WHAT THE EXERCISE ASKS: Lay out the lines of the listing as a JSON list of strings, one string per line and with blank lines left out. Cover only the part that opens with the line containing "Where should I" and runs through the end of the listing, and leave the pictures out of your answer.

(Data listing)
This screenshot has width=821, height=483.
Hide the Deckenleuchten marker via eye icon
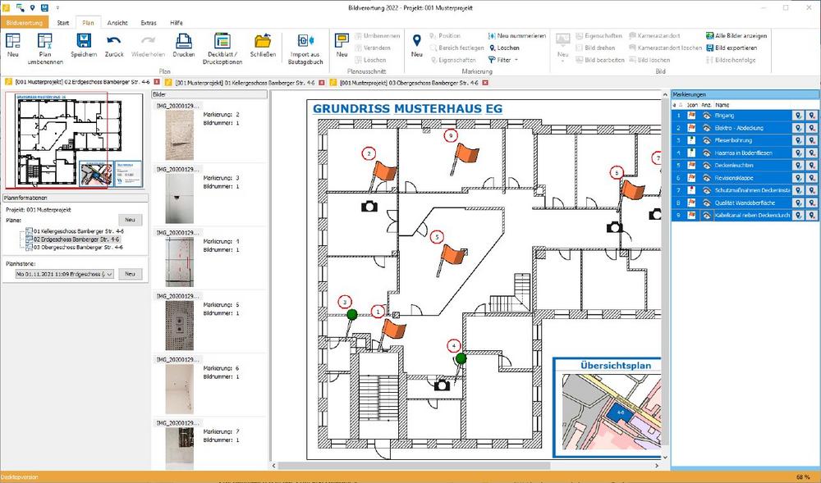pyautogui.click(x=705, y=165)
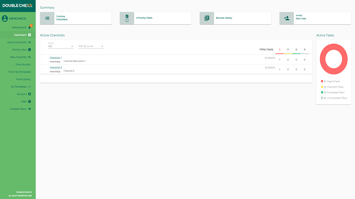This screenshot has height=199, width=355.
Task: Click the Browse Library icon
Action: [207, 18]
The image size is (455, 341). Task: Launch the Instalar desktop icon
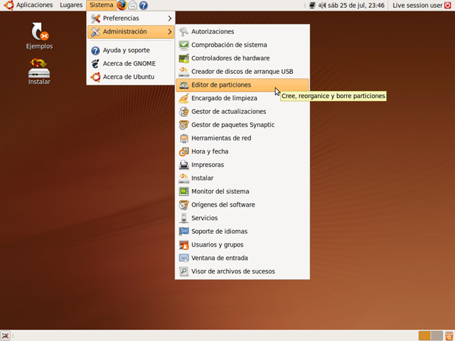39,71
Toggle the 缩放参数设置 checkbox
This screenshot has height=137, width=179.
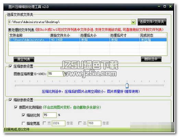coord(10,100)
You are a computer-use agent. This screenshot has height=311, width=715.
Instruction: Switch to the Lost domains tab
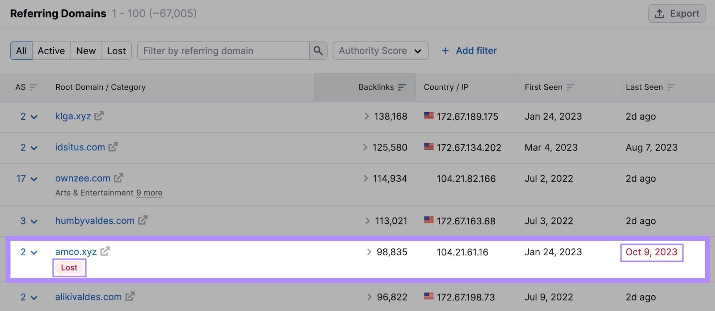[x=116, y=51]
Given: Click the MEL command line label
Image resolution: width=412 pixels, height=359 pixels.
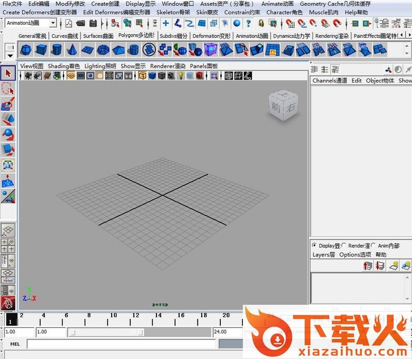Looking at the screenshot, I should tap(15, 344).
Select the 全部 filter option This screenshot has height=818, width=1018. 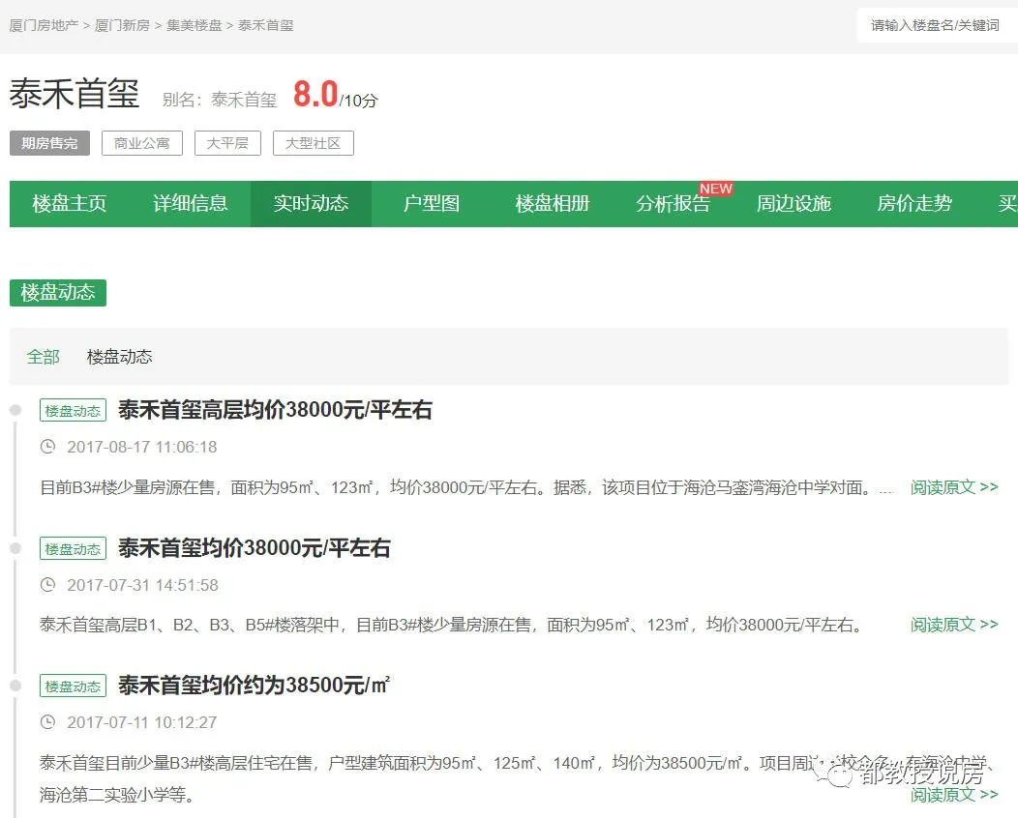coord(43,356)
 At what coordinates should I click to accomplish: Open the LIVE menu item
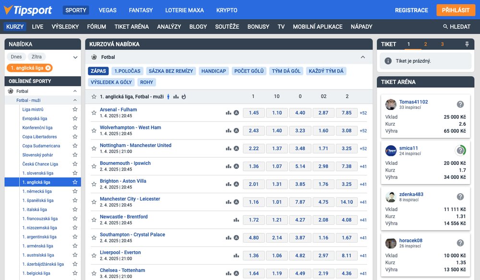point(37,26)
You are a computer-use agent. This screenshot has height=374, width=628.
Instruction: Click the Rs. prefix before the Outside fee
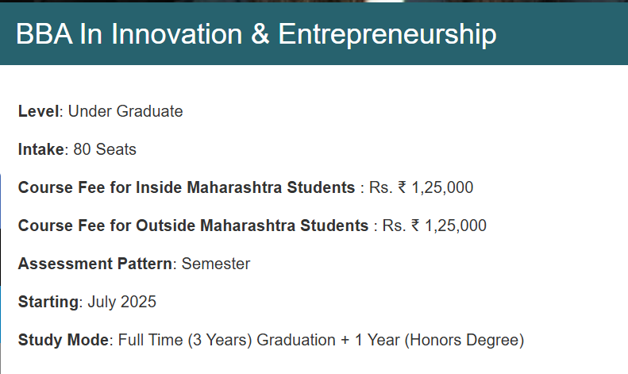394,226
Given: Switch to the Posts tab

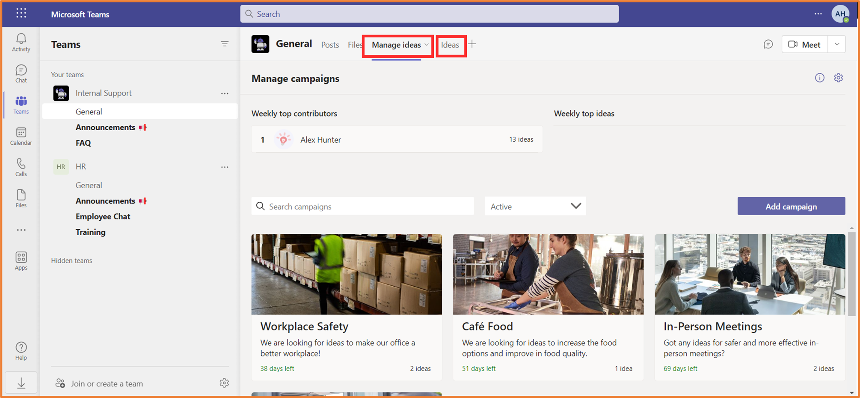Looking at the screenshot, I should [x=329, y=45].
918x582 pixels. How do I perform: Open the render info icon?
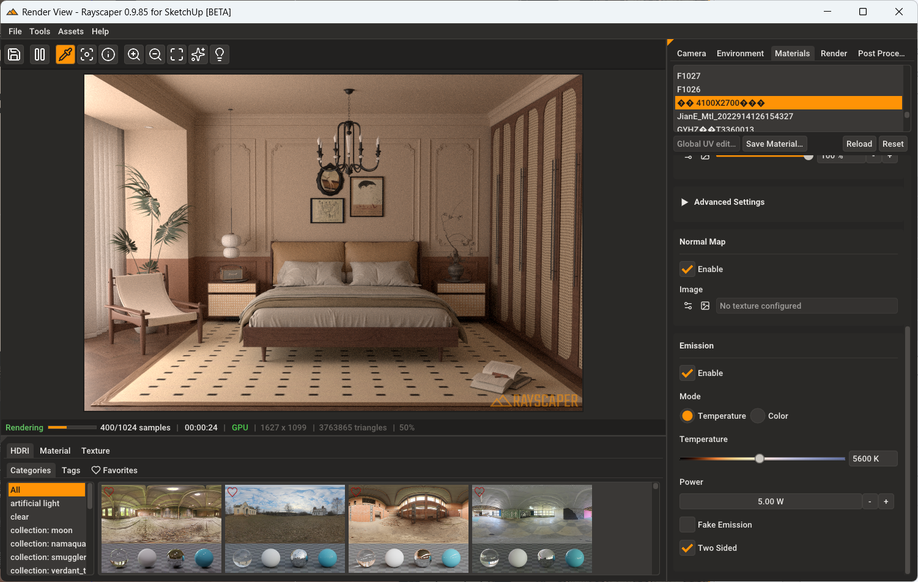[108, 54]
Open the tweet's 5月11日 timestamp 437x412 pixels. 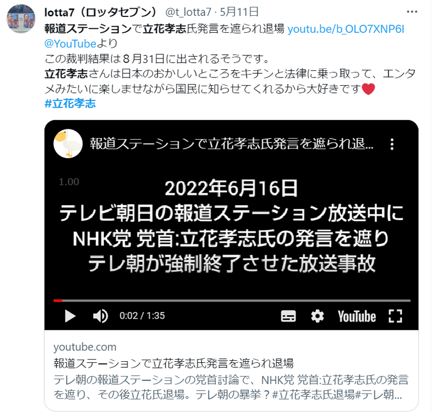tap(239, 12)
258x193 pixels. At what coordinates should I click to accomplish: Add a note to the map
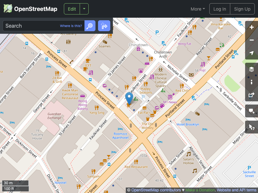(x=251, y=111)
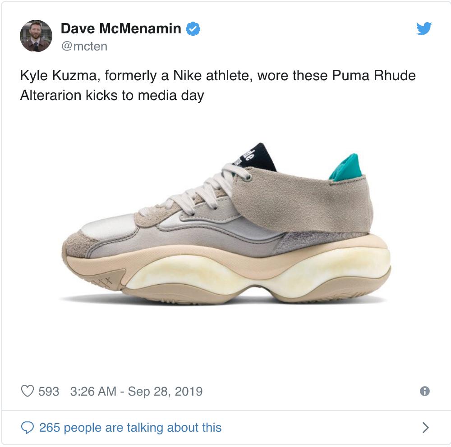View 265 people are talking about this
Screen dimensions: 451x447
pyautogui.click(x=130, y=428)
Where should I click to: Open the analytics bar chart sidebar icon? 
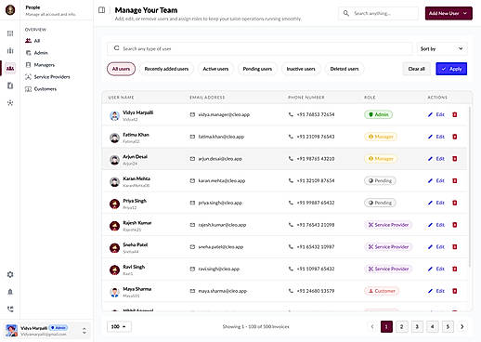tap(10, 50)

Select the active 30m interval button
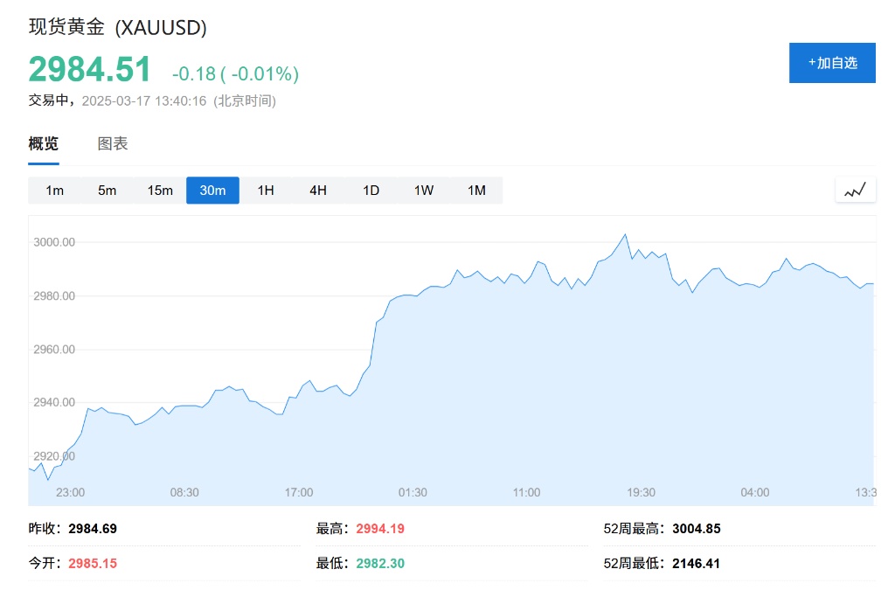[x=212, y=191]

FINAL RESULT:
[
  "Where should I click to: Open the analytics bar chart sidebar icon? ",
  "tap(10, 50)",
  "Select the active 30m interval button",
  "[x=212, y=191]"
]